Here, rms was set to 0. The particular choice of rms allowed for a suprathreshold contrast that did not result in pixel grayscale values outside the 0— range. The current experiment was designed to determine which aspect of the amplitude spectrum slope or orientation in amplitude-only masks is responsible for masking rapid scene categorization performance: a the slope of the amplitude spectrum, b the orientation biases, or c both?
However, it also contained the typical spatial frequency contrast bias in i. The result is a flat isotropic broadband spectrum i. Here, O mag was a scalar value controlling the orientation bias magnitude, which took on one of five values from zero to one in steps of 0. The rms contrast of all noise masks was fixed at 0.
Examples of the 20 mask types are shown in Figure 1A. Figure 1. View Original Download Slide. A Example noise masks used in Experiment 1. The examples are arranged in rows for amplitude spectrum slope i. B Shows orientation averaged amplitude spectra for the four different noise mask slopes. Note the distinct horizontal and vertical orientation bias.
Experiment 1 used a six alternative forced choice AFC scene categorization backward masking paradigm. The order of target category and mask orientation bias magnitude was randomized.
Participants were randomly assigned to between-subjects conditions. A given trial sequence consisted of a ms fixation point 0. The positions of the category labels were randomized on each trial to avoid category location response bias. That is, by randomizing the locations of response choices on every trial, any location-based response bias e.
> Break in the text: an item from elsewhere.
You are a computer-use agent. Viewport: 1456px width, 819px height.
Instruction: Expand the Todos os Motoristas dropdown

Note however, Metamorpho)))sis (for electric bass and time woven filter matrix) - Agitation Phi - Studies On Ambie this requires participants to first search for the correct answer on each trial, adding to their reaction time, making this method better suited to analyzing accuracy than reaction times.
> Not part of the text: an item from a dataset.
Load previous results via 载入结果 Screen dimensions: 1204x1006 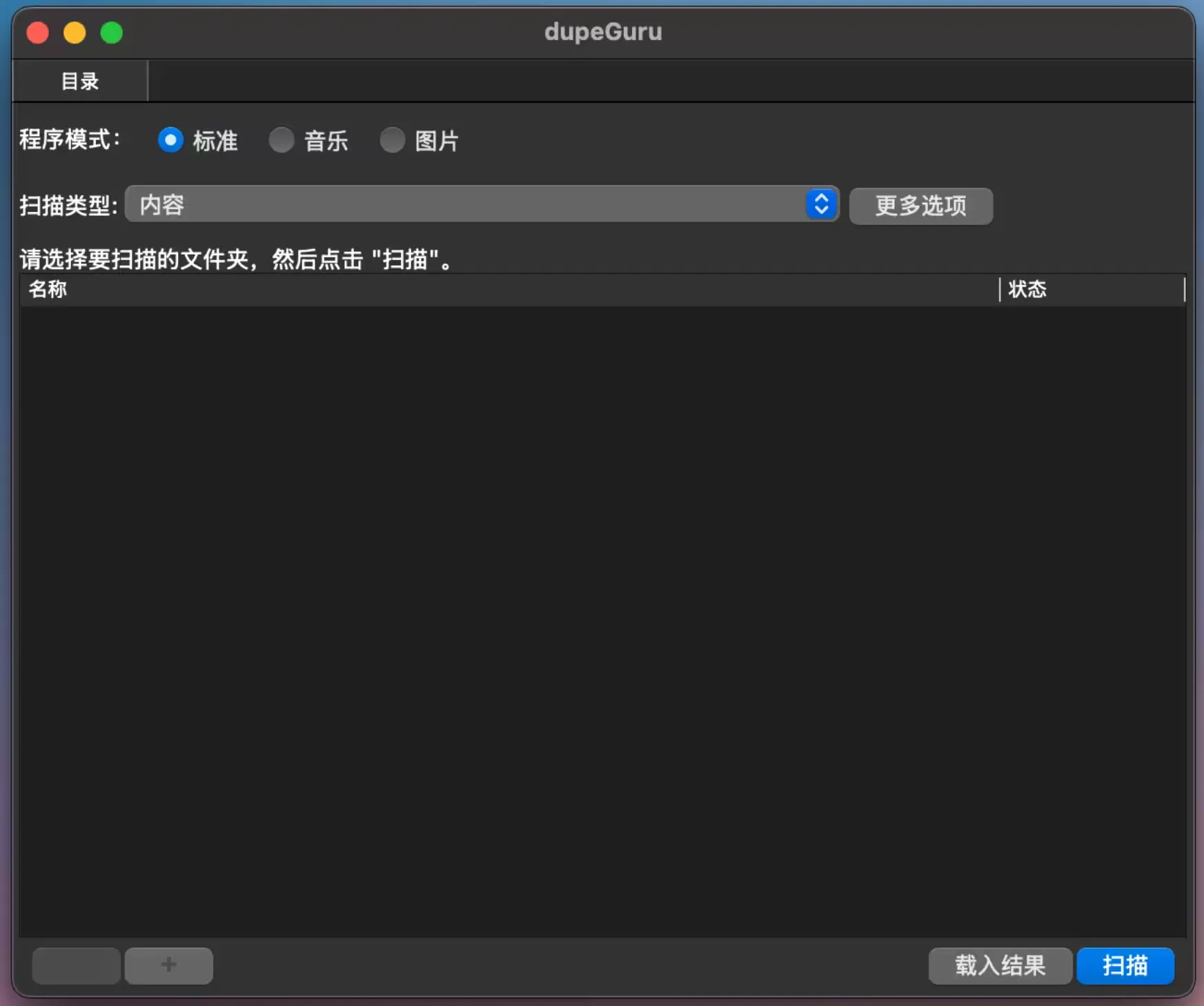click(x=1000, y=965)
Take It (Gians Bass Rock Mix) - Tom Novy & Lima - Take It 2. Averaged data for Experiment 1. A Shows amplitude spectrum slope masking functions for the different mask orientation bias magnitudes OM. B Shows mask orientation bias magnitude OM masking functions for the four different mask amplitude spectrum slopes.
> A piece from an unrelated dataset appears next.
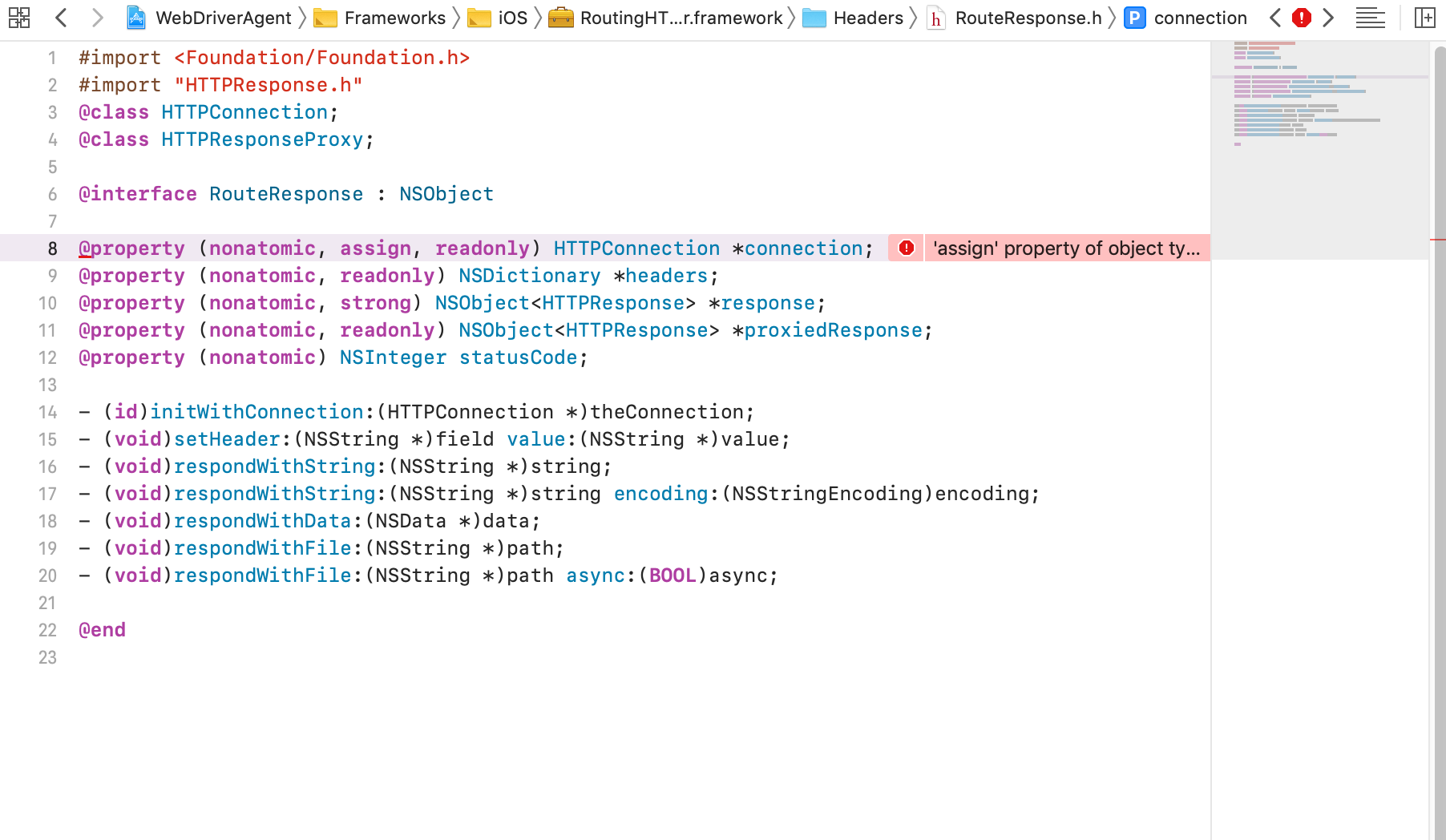Click the WebDriverAgent breadcrumb label
Screen dimensions: 1446x840
pos(224,18)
Lastly, while unlikely see Introduction and Loschky et al. Thus, in terms of which amplitude-only spectral characteristics most strongly mask rapid scene categorization, the current results show that the distribution of contrast across spatial frequency i. Finally, the masking functions shown in Figure 2b show an interesting trend that seems related to the typical amplitude spectrum slope found in natural scenes i.
Specifically, it is tempting to conclude that the more similar the mask slopes were to the typical slope observed in natural scenes, the stronger the masking effect. However, since the entire target image set had a mean slope of 1. Specifically, the more similar the mask amplitude slope was to the target image slope, the stronger the masking effect. We will return to this notion in Experiments 4 and 5as well as in the General discussion.
We note, along with VanRullenthat the relationship between masking SOA and processing time is not as simple as suggested by many studies using backward masking to study the time course of perception.